Work to complete: Reproduce word for word only the rows that start with the one containing "You are a computer-use agent." and run through the one containing "click(151, 89)", including both.

Record list:
* * * *
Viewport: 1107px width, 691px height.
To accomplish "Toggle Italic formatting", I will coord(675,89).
* * * *
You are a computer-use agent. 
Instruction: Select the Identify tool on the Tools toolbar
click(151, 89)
* * * *
Complete response:
You are a computer-use agent. 
Instruction: Select the Identify tool on the Tools toolbar
click(151, 89)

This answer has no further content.